5. Further on in it's expected lifespan is a batch of Phantom Limb Tripel that has been hibernating in wine barrels with organic apricots for several months. This strong and fruity libation has been tasting delicious in recent weeks, and is gearing up for a release in the near future.

6. Forget about what's going into barrels, let's remember that it's even more fun to extract things from barrels. The incredibly popular Bring Out Your Dead Cognac Barrel-Aged Imperial Stout, only released once before, is finally scheduled to come out of barrels (and into bottles) later this month. This balanced and boozy sipper will be released very close to Halloween.

bfalskdfhlkh
bfalskdfhlkh

7. The beautiful thing about barreling is that, often times, when beer comes out of barrels, another must replace it*. In the case of Bring Out Your Dead, the beer that directly follows it in the barrel is 3 Minutes to Midnight. That means that in preparation for extracting BOYD in a couple weeks, we've got Hellwoods on the current brew schedule. When it's completed its initial violent fermentation, we'll transfer it to those newly available cognac barrels with cherries and cocoa nibs.

8. And let us not forget about some of our more regular barrel-aged releases that are single and ready to mingle. Our Brett Barrel-Aged Porter, Donkey Venom, will be released in bottles mid September (it's already on draft right now!), and our 6th batch of Farmageddon comes out in October.
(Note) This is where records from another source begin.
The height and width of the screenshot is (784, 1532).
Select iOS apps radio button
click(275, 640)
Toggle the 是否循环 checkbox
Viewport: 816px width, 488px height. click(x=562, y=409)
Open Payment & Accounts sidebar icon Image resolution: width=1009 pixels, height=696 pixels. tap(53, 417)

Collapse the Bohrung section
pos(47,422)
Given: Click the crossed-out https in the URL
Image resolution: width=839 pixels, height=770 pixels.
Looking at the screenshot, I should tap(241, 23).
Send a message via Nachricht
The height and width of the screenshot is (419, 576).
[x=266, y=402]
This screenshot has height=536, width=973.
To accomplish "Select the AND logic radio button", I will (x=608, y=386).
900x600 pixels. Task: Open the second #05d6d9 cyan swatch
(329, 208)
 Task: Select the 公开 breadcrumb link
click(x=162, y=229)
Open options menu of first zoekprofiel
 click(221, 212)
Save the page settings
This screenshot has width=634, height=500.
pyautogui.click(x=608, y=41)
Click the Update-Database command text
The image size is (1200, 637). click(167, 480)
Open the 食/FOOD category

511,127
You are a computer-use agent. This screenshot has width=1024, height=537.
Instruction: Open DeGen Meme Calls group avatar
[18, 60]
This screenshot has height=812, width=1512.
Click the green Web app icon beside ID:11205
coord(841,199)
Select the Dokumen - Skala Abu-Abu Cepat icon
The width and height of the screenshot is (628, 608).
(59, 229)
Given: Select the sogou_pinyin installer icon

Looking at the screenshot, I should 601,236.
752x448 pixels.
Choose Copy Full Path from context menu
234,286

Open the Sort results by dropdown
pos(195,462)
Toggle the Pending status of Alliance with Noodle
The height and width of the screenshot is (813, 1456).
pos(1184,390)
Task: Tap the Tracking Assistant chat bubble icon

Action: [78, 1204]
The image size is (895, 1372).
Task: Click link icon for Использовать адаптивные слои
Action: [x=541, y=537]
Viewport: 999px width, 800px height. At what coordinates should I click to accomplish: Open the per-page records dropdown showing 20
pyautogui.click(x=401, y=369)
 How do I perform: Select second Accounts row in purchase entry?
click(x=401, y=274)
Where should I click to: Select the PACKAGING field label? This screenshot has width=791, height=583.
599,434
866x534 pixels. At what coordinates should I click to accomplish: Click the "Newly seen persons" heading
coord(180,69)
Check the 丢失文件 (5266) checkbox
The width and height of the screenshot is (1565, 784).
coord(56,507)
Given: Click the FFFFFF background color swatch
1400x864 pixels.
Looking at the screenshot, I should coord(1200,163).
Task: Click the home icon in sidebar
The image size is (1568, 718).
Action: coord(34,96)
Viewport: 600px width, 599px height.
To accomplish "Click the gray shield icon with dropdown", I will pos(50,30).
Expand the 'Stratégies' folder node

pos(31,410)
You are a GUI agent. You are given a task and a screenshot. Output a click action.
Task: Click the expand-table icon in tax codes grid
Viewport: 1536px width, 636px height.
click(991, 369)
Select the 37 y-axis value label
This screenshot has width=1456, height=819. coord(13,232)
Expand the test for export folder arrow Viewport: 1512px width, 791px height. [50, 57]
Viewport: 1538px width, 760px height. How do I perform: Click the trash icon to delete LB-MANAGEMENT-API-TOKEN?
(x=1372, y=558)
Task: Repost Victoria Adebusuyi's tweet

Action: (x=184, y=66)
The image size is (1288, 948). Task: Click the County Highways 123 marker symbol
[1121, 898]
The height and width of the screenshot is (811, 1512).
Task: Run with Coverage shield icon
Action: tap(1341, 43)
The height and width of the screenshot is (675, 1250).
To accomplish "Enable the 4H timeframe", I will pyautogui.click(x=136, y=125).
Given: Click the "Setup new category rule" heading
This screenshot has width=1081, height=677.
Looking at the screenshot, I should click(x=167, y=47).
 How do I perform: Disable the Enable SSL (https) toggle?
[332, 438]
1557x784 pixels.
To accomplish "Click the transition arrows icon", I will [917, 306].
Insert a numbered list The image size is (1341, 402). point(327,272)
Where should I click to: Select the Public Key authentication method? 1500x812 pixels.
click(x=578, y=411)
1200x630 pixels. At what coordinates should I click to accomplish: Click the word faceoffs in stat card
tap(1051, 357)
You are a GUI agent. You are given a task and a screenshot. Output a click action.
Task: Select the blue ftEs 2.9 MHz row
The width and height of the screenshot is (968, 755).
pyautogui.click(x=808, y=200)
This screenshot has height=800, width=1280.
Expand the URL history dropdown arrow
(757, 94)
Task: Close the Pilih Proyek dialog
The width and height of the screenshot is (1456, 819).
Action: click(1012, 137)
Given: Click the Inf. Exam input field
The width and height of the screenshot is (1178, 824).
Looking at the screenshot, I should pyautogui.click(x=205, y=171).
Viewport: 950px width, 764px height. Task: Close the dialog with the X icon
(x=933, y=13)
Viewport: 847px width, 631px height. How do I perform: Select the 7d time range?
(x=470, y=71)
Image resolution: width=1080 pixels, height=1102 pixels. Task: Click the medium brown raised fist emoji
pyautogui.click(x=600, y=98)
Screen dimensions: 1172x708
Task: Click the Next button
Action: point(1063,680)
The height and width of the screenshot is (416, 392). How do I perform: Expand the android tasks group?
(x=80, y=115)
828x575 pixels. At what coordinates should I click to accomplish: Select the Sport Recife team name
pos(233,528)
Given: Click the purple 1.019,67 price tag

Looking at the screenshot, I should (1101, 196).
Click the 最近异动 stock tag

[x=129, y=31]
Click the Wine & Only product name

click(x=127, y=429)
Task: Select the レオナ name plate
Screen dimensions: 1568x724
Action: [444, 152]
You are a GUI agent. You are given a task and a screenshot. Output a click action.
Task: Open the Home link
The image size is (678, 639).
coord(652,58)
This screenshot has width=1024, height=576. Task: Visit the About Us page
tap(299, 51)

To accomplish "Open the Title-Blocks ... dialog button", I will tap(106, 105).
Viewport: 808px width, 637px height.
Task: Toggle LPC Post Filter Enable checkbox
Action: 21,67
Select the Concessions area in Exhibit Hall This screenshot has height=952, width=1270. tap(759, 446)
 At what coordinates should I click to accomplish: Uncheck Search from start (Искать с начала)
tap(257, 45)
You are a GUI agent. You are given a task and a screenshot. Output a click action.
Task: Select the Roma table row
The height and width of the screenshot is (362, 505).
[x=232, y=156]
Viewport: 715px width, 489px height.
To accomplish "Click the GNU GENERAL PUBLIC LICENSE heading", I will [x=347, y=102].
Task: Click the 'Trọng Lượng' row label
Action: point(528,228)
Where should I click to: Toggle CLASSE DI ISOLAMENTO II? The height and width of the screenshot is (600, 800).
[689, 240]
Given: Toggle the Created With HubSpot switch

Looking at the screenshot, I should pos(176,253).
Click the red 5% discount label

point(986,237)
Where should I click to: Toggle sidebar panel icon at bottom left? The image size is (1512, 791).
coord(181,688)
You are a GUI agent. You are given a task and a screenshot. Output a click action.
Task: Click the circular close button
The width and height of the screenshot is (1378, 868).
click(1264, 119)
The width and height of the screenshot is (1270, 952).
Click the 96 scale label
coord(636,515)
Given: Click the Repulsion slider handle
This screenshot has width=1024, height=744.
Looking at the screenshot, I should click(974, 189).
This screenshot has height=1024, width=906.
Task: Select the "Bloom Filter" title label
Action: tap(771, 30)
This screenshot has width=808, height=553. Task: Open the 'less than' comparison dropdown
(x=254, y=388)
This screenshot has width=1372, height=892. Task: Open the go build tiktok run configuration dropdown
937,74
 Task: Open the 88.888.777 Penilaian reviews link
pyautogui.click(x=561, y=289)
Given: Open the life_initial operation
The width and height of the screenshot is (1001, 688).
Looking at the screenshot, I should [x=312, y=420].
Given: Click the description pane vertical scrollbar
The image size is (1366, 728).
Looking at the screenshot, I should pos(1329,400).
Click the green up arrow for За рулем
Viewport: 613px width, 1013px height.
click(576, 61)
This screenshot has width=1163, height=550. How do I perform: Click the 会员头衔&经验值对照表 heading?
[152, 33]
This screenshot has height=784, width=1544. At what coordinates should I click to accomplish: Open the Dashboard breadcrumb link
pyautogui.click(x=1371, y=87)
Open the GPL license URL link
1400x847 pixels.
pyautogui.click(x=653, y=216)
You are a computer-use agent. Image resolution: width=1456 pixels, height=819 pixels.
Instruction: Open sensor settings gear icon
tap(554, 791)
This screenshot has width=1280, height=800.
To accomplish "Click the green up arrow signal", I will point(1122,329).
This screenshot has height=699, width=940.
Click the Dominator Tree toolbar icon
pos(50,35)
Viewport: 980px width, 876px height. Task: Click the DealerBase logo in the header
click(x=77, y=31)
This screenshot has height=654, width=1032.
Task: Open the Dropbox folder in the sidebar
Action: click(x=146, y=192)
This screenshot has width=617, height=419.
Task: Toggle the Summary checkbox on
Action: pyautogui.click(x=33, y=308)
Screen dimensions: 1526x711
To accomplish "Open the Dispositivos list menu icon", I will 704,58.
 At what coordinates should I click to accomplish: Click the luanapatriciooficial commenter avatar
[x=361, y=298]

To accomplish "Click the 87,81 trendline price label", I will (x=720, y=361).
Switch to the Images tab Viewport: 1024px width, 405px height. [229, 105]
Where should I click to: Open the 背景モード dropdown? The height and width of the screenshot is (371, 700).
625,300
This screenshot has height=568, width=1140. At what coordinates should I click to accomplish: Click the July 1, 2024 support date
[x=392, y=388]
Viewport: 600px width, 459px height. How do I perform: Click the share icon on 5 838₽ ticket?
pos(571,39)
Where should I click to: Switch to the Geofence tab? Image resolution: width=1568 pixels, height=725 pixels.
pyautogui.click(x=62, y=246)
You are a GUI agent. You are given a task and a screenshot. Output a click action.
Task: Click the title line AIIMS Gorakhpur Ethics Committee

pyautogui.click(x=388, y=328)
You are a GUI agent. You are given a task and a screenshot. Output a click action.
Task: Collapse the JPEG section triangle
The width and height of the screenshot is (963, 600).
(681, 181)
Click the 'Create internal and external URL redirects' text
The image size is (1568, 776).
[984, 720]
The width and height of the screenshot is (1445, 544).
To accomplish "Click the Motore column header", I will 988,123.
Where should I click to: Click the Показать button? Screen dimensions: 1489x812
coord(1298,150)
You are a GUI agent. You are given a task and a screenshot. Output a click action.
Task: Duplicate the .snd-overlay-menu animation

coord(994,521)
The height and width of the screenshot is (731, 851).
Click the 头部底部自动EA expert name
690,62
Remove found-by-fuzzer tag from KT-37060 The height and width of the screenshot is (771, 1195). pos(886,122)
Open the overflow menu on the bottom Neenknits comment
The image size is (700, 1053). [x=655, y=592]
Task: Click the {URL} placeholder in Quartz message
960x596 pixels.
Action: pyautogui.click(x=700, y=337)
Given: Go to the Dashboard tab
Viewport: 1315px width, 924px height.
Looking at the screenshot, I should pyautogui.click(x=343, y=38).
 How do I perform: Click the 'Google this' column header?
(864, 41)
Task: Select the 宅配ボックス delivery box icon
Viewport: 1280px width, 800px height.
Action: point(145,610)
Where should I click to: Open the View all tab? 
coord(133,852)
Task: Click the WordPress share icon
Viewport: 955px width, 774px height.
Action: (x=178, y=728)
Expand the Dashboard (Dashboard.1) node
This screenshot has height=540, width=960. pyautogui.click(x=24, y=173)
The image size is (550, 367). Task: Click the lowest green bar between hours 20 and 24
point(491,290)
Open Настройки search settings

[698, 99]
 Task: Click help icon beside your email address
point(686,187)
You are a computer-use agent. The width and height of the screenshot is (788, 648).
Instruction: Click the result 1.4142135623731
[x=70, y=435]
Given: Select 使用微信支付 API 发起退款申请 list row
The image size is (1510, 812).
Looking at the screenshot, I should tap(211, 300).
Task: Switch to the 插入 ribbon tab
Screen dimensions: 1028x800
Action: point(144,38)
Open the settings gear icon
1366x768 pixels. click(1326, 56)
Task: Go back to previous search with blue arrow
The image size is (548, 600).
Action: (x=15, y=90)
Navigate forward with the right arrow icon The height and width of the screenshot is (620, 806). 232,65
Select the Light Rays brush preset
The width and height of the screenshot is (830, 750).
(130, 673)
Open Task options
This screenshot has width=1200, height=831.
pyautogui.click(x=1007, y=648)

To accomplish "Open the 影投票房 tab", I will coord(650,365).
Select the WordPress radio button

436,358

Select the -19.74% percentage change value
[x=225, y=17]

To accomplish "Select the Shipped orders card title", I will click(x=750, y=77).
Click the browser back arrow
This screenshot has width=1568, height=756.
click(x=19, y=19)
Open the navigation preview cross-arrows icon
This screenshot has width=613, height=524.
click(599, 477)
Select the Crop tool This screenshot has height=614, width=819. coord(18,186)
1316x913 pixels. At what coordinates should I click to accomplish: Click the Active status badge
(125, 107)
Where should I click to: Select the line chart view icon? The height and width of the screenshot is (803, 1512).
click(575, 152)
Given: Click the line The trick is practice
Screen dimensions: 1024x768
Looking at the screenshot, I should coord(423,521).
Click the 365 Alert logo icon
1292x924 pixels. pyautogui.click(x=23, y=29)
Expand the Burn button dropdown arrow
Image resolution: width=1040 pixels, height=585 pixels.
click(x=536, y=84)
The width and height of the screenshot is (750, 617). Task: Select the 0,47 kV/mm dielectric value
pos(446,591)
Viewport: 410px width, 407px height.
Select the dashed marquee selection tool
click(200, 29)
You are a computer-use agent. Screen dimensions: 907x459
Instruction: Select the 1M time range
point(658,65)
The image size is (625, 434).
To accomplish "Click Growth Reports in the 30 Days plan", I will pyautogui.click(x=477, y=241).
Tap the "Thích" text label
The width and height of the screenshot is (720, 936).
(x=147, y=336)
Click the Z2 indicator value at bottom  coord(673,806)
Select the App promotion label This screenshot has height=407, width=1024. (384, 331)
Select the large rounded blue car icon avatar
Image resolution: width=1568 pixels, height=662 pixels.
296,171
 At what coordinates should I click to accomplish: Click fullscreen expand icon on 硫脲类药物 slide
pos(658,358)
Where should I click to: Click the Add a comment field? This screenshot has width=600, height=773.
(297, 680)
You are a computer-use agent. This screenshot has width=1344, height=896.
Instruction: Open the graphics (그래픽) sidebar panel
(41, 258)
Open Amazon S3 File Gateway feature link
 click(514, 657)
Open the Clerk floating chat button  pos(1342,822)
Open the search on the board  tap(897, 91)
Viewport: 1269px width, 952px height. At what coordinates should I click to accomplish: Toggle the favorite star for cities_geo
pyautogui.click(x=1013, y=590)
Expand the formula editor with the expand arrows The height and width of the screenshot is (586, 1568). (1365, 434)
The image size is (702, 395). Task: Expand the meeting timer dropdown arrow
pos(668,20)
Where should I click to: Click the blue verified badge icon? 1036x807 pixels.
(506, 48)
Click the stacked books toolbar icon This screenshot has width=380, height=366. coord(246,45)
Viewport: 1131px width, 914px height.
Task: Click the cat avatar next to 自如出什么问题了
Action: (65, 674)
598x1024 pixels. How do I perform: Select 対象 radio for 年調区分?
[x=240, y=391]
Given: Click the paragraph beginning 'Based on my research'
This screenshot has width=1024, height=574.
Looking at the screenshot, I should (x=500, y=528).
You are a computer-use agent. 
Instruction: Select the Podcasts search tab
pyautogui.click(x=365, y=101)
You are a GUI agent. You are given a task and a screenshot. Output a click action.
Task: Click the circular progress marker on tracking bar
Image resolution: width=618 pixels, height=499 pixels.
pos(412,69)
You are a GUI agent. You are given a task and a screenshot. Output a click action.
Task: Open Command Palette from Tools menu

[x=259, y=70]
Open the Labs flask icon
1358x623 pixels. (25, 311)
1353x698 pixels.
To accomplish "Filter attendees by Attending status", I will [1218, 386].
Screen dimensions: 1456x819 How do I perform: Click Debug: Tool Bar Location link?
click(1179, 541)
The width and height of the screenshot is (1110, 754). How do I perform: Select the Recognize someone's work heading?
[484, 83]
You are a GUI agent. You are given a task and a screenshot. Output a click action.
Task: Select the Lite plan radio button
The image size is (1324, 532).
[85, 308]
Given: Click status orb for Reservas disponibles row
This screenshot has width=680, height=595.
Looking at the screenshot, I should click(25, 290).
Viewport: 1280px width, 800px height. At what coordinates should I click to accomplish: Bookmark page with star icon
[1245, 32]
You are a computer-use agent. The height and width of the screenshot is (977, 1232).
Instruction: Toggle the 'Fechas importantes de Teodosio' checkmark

Although this is only a fraction of the barrel-aged projects we have on the go, it gives you a pretty good idea of what to expect in the coming months. And though we'd love to talk your ear off about every single barrel, we know that you probably still have things to do (like making a living, or eating lunch). Coverage on our other barrel-aged beers will have to wait for now, including details about our Motley Cru 2015...

* There isn't always another beer to replace it. The sad but true fate for barrels that have chronic leaks or oxidation problems, is decommissioning. This is a fancy word that just means, "take it out back and saw it into pieces", as demonstrated here by our brewer Patrick.

decommissioning a barrel
decommissioning a barrel

That last bit of yeast is all that remains in our emptied barrels. The deconstructed staves are loaded into the van and then taken on a fun field trip to the city dump (we tell them they're going to DisneyLand).

So there ya be, a lil' snap shot into our big ol' wooden vats!